10. Cookie Management and Compliance
Upon your first visit to happyrootsmama.com, you are presented with a cookie banner to set preferences in compliance with GDPR and CCPA. You may change your cookie preferences at any time via browser settings or our cookie management tool available on the site. California residents may also opt out of sale or sharing of personal data via the dedicated “Do Not Sell or Share My Personal Information” link, where applicable.
11. Children’s Privacy
Our website is not intended for or directed at children under the age of 13. We do not knowingly collect personal data from children under 13. If you believe that a child under 13 has provided us with personal information, please contact us immediately at [email protected], and we will delete such data.

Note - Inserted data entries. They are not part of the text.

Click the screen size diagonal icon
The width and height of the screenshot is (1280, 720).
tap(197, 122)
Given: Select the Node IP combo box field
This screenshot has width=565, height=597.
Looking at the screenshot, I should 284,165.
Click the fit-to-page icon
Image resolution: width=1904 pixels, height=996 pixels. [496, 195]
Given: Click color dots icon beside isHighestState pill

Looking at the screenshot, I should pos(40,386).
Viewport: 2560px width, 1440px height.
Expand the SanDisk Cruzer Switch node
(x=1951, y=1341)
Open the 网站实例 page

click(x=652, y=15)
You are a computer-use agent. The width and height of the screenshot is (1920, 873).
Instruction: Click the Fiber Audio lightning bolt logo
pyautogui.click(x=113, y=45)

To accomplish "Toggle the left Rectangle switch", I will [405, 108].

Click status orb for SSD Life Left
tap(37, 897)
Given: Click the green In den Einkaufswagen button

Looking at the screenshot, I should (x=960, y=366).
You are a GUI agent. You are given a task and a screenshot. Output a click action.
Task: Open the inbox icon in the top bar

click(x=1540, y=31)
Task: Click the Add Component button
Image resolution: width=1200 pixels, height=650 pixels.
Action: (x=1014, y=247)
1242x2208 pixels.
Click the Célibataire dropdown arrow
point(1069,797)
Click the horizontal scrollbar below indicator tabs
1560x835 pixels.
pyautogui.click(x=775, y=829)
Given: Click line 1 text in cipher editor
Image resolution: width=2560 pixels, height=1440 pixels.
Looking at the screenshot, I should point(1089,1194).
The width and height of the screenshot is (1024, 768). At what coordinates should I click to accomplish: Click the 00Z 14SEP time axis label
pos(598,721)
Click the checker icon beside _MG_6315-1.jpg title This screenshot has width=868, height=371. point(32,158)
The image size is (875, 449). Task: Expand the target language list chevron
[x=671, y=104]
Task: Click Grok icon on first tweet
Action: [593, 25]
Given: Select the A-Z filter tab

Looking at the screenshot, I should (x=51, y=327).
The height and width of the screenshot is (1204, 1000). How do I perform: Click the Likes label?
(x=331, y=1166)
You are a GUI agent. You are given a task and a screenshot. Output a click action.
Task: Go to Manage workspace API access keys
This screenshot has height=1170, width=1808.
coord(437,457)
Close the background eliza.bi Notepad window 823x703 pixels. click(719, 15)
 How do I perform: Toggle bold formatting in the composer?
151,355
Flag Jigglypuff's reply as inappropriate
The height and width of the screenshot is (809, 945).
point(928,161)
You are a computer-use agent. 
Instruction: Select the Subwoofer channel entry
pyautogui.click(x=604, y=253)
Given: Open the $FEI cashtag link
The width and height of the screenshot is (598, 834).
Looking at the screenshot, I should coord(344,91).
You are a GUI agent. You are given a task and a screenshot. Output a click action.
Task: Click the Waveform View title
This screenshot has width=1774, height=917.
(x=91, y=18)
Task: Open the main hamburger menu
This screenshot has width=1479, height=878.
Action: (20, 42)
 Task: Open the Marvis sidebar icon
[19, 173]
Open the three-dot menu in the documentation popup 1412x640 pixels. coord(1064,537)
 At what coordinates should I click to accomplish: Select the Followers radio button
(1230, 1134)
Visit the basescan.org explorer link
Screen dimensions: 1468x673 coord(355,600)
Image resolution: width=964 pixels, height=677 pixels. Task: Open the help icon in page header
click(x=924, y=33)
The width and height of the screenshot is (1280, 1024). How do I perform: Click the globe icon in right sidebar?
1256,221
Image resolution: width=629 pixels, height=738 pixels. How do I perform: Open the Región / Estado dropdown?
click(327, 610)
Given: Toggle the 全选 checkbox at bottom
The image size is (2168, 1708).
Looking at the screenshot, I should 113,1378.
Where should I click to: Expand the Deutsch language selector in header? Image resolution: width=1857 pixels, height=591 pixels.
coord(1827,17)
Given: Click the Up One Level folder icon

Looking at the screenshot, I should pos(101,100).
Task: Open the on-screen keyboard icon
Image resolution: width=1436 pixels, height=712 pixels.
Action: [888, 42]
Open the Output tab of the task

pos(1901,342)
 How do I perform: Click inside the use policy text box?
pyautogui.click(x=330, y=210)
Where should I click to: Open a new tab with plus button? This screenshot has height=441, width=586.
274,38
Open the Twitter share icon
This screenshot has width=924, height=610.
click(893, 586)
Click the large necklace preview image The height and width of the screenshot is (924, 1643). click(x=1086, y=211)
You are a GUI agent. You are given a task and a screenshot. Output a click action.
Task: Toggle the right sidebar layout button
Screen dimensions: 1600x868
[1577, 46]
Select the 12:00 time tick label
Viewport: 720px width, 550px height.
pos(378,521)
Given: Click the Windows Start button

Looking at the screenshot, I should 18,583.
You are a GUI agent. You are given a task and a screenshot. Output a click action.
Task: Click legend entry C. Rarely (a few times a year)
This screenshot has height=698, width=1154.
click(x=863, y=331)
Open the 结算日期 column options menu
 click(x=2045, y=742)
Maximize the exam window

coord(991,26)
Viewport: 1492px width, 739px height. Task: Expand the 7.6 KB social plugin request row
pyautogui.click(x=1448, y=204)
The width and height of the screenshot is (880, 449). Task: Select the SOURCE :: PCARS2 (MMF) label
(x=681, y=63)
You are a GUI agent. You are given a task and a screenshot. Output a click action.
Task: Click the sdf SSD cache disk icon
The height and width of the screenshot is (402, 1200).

12. Policy Updates and Communications
We may update this Privacy Policy as necessary to reflect changes in legal requirements, our data practices, or the features of our site. We encourage you to review this policy periodically. Where substantial changes are made, we will notify users via prominent notices on happyrootsmama.com or via direct communication, where appropriate.
13. Contacting Us
If you have any questions, concerns, or requests regarding this Privacy Policy or how we handle your personal data, please write to us at:
Email: [email protected]
We value your privacy and are committed to full compliance with applicable data protection laws. Please feel free to reach out with any privacy-related inquiries or to exercise your rights.